I have seen MUCH more aggression from Trungpa followers than I have from his critics. So perhaps the real question should be why Shambhalists, etc. feel the need to constantly defend their infallible master. It's well known that you can't harm an Enlightened being, so there's no need to defend. So why do it?
Everybody brings up the whole "disparaging the guru" thing as soon as somebody questions the easily questionable
behavior of Trungpa.
Personally, I never met Trungpa. I'm not going to say whether or not he was an effective teacher, because I don't have first-hand experience of his teachings. However, I have had WAY too much exposure to some of his more notable students. I attended Naropa University for a year before I couldn't handle the cult-like atmosphere any longer. Some of his "Acharyas" and high-level students were my professors, and I even ended up dropping some of those courses, because it was just a big-ol indoctrination system. You couldn't question the actions or teachings of Trungpa. You couldn't call Shambhala Buddhist, but you couldn't call it non-Buddhist or else you'd get chewed out. Hell, in one class, I got in trouble for using the term "bodhicitta" instead of "sad heart of the warrior." And when I used the word "emptiness," the professor promptly informed me that we were not discussing Buddhist teachings, but rather the teachings of Shambhala.
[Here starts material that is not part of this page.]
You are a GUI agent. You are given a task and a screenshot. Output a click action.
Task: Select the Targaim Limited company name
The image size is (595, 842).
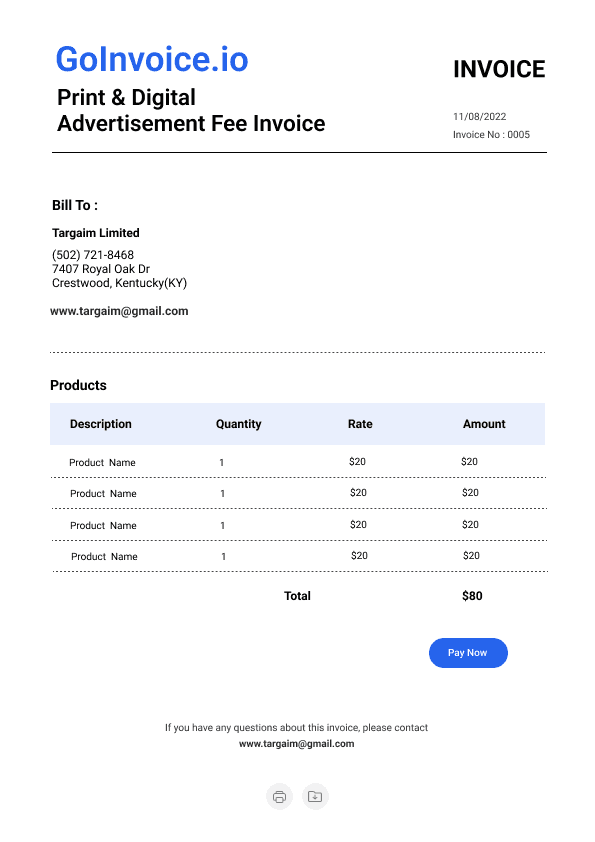point(96,233)
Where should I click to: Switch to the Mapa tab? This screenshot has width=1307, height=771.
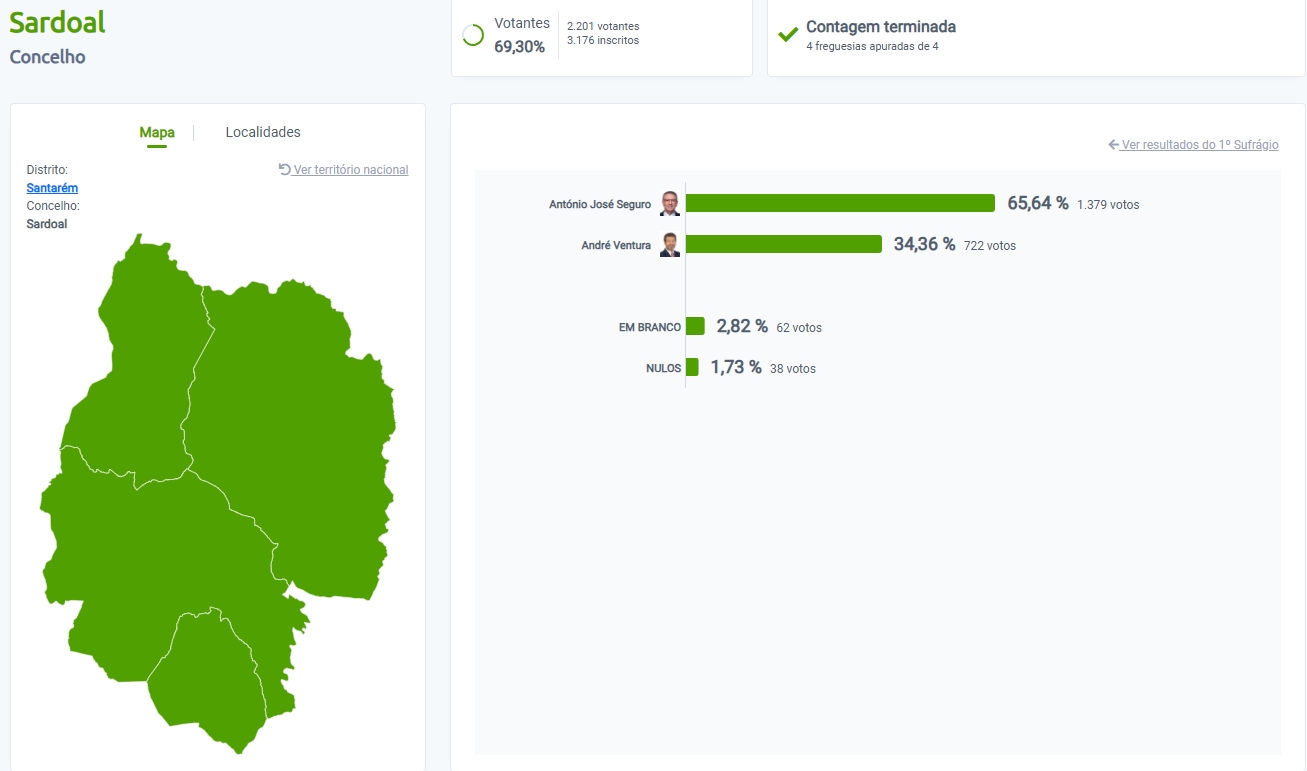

So yes, I suppose you could say that I have a problem with Trungpa's students. And the Shambhala organization that completely stripped the Trungpa Tulku of any and all rights of leadership in the organization that he originated. Hell, the Sakyong even enthroned himself the head of Surmang Monastery...and don't even get me started on the "royal family." Ew.
I was told at one point, by one of the all-powerful Dorje Kasung (the "Vajra guards that stripped those writers' clothes off at that party way back when...against their will) that my Lama is going to the vajra hells for leaving Trungpa after he acted EXTREMELY inappropriately. The Dorje Kasung were also, in my experience, always the most disrespectful, cocky, and intoxicated members of the classes I was in (alcoholism is rampant in the Boulder Shambhala community...not surprisingly...). Despite their lack of knowledge of Vajrayana, they paraded around as if they were Mahasiddhas themselves. It was extremely off-putting.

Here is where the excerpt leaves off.